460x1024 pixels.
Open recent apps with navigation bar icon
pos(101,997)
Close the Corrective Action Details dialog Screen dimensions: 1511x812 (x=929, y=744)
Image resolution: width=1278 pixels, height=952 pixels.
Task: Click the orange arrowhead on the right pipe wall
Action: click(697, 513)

_Instructions to follow_. In full and without change, transcribe the entries.

_Completed task_.
460x1024 pixels.
Open recent apps with navigation bar icon
pos(101,997)
Close the Corrective Action Details dialog Screen dimensions: 1511x812 (x=929, y=744)
Image resolution: width=1278 pixels, height=952 pixels.
Task: Click the orange arrowhead on the right pipe wall
Action: click(697, 513)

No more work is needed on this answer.